In truth, there was very little in Aranyakan belief that was openly at
odds with it.
Dryads who
said they were the servants of Minissa and naiads who said
they served Thalas visited her from time to time; they intimated that
her care of the woodland creatures who made their way to her cottage
door had found favor in the eyes of their goddesses. When Alla heard
such things, she would smile to herself and go on with what she was
doing—mending a broken wing or poulticing a rheumy chest.

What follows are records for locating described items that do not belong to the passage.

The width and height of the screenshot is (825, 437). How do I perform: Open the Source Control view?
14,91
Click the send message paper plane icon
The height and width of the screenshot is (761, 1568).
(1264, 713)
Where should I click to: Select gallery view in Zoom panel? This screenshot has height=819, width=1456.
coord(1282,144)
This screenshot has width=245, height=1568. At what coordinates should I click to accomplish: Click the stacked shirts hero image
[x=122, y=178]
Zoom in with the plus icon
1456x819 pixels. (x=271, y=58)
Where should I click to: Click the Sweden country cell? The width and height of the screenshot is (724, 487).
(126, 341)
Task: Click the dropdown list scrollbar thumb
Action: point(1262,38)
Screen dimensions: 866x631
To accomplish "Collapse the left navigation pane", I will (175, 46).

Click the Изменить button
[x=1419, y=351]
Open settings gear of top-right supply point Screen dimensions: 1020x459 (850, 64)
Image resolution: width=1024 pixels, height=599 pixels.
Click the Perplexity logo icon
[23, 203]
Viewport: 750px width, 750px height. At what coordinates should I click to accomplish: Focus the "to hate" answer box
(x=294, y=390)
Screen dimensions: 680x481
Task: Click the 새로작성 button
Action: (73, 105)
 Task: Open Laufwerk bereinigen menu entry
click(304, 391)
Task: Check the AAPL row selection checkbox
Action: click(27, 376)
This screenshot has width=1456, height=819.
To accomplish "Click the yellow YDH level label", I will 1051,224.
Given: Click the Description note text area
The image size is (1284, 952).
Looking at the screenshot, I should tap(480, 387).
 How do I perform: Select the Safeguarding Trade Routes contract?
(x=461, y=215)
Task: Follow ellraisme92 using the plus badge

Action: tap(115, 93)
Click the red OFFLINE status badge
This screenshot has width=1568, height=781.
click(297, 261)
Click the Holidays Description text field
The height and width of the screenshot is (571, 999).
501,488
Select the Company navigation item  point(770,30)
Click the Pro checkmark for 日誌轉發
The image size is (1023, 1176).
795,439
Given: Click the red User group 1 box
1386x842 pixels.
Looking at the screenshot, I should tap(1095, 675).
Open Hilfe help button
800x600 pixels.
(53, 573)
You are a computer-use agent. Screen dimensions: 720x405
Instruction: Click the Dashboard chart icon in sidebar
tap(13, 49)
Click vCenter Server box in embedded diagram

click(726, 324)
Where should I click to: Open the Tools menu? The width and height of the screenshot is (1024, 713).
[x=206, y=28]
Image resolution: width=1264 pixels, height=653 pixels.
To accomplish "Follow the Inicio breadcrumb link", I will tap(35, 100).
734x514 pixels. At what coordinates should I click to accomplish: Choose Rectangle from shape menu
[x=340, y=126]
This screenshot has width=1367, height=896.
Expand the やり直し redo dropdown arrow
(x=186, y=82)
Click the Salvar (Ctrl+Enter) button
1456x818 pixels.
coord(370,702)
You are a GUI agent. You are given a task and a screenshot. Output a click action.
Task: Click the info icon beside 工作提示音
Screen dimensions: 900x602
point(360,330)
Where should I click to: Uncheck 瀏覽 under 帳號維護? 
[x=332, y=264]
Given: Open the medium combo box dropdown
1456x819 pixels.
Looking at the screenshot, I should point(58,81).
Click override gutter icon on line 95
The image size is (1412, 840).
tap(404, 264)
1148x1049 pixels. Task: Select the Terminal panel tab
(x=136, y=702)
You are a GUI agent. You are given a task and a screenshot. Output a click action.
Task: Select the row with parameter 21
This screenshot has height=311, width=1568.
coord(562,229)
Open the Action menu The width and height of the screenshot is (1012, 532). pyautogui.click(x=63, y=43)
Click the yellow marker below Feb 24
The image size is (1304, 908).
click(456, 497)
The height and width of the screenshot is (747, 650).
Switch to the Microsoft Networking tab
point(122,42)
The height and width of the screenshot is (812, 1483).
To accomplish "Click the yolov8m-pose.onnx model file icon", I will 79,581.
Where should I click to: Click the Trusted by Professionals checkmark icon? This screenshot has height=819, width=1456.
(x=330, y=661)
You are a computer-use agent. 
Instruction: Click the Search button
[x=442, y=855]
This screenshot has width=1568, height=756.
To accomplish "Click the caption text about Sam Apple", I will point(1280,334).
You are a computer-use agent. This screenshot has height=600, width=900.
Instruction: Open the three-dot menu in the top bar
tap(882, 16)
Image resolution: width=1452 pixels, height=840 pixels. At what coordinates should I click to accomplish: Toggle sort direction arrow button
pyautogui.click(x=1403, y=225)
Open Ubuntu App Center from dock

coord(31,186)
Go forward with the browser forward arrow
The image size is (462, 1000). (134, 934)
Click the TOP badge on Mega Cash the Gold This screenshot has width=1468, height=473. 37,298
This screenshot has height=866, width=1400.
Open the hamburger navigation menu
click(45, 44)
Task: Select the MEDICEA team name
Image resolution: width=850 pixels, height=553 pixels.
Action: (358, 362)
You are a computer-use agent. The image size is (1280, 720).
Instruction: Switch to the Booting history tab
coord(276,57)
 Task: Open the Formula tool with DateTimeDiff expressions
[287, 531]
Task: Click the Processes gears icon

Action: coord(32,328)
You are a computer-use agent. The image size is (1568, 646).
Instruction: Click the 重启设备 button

She and her
kind had looked after the wildlife of Ereb generations uncounted, long
before they had ever heard of these new gods, and they would have
continued on had the refugees never come.
Still, in
these gentle spirits of wood and water, Alla knew she had
found creatures who were not only friends and sisters but allies.
Before they had begun to visit her, if she found a creature so badly
wounded that she could not help it mend, she would keep solitary vigil,
comforting it till it passed into the Great Beyond. Now, faced with a
creature wounded beyond the point where her skill would heal it, she
knew she could go into the forest and call on the wood spirits for aid.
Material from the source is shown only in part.